World Social Justice Day

20 February 2024

Today is World Social Justice Day.

What does social justice mean in the context of mental distress and substance use? Actually, it means quite a lot, and awareness is important.

I was lucky enough to attend last years’ International Harm Reduction Conference in Melbourne. One powerful presentation was by an African American woman who proclaimed “Our people are not ‘vulnerable’. They are ‘targeted’!”

It was powerful oratory that I will always remember, and it shifts the paradigm. Social injustice can be measured or described in so many ways, some of which might almost seem to contradict each other. ‘We live in such an unfair society where poverty brings a myriad of negative outcomes and is very hard to get out of’ is very different from ‘My people have been systematically targeted by law enforcement, discriminatory/racist policies and other deadly forms of discrimination since we/you set foot on this land.” Both describe true and terrible circumstances. One evokes empathy, the other invokes anger. Both can motivate.
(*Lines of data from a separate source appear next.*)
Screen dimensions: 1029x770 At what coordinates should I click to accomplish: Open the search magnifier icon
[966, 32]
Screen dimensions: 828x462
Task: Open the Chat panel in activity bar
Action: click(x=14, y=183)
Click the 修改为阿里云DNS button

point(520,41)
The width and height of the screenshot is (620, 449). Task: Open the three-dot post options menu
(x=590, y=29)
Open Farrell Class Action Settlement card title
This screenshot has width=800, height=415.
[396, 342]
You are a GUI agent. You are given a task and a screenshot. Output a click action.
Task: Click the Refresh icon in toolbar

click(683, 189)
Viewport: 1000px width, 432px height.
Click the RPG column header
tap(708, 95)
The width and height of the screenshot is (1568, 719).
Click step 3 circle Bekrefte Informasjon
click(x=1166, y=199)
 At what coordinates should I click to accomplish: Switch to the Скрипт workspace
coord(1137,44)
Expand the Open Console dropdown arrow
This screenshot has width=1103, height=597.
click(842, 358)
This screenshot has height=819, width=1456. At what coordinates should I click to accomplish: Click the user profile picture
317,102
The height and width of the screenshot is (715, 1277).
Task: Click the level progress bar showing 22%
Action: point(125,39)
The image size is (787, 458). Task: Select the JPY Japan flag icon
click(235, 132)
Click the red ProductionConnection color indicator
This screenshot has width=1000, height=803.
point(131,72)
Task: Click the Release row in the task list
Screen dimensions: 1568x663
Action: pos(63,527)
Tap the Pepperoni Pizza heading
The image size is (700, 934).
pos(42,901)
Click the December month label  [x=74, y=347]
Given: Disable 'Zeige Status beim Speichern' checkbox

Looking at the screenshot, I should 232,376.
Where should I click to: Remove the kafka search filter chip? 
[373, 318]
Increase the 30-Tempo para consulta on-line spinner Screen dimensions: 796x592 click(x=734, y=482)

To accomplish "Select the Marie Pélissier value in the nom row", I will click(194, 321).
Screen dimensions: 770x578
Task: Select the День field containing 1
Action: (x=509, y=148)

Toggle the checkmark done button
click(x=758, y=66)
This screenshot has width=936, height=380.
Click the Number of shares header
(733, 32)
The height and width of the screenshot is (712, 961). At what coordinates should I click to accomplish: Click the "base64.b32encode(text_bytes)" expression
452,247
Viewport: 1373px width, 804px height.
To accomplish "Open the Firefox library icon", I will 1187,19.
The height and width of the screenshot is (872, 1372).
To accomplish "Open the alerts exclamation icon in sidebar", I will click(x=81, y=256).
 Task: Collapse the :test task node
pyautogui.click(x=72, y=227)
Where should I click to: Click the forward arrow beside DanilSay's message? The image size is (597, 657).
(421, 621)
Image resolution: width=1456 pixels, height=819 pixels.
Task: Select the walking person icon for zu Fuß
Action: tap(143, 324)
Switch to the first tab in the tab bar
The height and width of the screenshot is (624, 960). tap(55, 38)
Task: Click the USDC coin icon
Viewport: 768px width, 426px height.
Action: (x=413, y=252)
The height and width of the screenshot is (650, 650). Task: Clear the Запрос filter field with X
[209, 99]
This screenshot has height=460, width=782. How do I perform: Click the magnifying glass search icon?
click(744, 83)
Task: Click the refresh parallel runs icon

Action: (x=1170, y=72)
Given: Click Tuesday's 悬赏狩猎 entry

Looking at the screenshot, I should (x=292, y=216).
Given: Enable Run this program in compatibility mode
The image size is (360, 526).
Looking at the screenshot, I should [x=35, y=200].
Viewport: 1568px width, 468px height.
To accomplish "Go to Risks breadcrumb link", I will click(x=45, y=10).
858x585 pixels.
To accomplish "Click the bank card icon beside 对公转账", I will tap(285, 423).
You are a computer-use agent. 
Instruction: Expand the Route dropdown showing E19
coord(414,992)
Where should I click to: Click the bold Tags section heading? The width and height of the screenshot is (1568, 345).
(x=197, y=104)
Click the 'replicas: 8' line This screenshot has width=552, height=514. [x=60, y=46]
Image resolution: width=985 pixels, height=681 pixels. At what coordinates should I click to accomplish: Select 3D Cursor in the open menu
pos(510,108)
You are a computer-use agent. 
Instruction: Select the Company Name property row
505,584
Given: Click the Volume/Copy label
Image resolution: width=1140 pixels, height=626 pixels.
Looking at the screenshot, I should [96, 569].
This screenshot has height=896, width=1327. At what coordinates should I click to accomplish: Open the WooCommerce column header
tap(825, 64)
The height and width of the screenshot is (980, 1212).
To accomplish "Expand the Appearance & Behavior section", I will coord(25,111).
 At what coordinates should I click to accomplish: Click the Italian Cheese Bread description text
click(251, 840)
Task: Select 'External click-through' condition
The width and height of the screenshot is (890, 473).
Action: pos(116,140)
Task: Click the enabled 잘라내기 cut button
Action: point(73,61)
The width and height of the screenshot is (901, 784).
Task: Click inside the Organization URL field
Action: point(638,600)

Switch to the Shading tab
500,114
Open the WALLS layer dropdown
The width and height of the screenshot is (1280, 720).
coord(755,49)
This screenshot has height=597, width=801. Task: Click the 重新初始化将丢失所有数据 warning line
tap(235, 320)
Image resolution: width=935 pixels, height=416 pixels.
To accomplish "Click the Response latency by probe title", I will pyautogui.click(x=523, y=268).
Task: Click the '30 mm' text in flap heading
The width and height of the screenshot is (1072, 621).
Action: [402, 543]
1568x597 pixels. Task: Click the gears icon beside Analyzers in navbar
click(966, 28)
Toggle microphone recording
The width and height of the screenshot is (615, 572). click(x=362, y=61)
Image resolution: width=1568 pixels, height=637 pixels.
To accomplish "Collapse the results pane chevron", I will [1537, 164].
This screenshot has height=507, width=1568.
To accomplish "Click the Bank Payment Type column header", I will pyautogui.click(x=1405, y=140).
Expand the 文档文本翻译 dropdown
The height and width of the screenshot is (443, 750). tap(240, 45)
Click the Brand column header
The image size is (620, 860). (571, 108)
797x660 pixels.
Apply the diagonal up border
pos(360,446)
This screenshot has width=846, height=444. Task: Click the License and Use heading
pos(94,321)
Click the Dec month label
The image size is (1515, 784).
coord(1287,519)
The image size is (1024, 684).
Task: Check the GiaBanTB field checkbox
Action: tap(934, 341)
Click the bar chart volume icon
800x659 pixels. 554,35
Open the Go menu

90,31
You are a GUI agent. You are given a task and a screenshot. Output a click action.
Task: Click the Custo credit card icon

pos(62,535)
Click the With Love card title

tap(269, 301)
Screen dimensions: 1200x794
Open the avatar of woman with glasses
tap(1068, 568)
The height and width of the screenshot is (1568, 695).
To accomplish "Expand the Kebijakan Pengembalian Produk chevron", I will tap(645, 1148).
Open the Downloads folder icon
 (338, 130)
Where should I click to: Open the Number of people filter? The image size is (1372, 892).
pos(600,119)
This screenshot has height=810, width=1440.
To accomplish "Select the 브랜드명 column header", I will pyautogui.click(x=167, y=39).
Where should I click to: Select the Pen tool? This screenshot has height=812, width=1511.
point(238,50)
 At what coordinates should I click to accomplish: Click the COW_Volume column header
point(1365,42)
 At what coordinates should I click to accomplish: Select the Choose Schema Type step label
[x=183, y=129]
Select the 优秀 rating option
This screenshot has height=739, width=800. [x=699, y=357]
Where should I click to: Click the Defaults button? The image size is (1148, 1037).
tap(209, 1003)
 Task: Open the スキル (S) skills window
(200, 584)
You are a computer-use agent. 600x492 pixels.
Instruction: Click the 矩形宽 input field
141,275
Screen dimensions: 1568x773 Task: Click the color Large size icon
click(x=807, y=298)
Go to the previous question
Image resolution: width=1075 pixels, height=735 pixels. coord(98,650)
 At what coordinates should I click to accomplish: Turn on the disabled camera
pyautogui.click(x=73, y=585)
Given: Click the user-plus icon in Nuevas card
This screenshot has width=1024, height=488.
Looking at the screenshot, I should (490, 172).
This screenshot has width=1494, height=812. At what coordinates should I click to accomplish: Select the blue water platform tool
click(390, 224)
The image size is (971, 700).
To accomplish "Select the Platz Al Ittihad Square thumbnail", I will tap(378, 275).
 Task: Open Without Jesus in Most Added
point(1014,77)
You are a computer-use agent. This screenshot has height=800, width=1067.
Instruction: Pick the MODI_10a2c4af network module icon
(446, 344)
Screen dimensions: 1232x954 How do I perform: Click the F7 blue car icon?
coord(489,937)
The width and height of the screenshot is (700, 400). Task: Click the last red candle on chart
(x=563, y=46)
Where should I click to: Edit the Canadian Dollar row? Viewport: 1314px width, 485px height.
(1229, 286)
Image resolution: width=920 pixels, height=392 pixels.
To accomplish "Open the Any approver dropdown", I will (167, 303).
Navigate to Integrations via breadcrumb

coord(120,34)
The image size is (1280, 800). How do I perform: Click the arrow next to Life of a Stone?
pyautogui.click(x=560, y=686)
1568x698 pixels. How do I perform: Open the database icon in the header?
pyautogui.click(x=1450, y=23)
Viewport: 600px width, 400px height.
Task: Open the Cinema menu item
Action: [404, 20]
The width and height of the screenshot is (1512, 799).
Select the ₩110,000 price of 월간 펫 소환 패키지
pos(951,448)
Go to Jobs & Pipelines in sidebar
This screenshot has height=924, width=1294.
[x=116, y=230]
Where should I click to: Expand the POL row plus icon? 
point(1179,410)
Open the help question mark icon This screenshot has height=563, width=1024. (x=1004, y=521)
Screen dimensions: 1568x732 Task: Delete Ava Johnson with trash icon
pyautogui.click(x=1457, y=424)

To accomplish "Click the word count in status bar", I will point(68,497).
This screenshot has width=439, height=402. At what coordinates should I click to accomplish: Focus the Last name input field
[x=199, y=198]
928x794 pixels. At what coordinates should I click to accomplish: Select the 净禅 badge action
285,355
On World Social Justice Day, I don’t suppose it matters if you lean towards the accidental or intentional theory of injustice. What matters is that you challenge your own preconceptions, and challenge existing injustice, because the world is a very unjust place. In the Alcohol and Other Drugs world, it’s almost impossible to argue why alcohol should be freely available to all adults, and cannabis should be illegal. Both can be beneficial in moderation (consensus view), both can cause harms. There is no doubt that alcohol causes in orders of magnitude more harms than cannabis (4.5% of total burden of disease and injury in Australia vs 0.3% for cannabis).

Where does the stigma come from? Who decides, and why do they decide, that the Age Pension ($1,096 per fortnight) should be far more generous than the Newstart allowance ($749 per fortnight)? Who decides it should be financially advantageous to buy a property as an investment (negatively geared) rather than a home?

At First Step, in the end, these are moot points; there’s nothing we can do about them at the coal face. But, when approximately 50% of our clients with complex mental health grew up in out-of-home care, and an estimated 95% were sexually abused as children, it’s pretty hard to ignore systemic poverty. Perhaps the role of social justice awareness for us at First Step, for our staff and supporters, and our whole community, is to get fired up and stay motived.

Yes, the injustice has been done, but are we up to the challenge of helping now, in every conceivable way, to give people every chance to overcome? Will we stand by people, celebrating their resilience while they develop agency. Will we stay connected to that burning desire for justice, or will we burn out?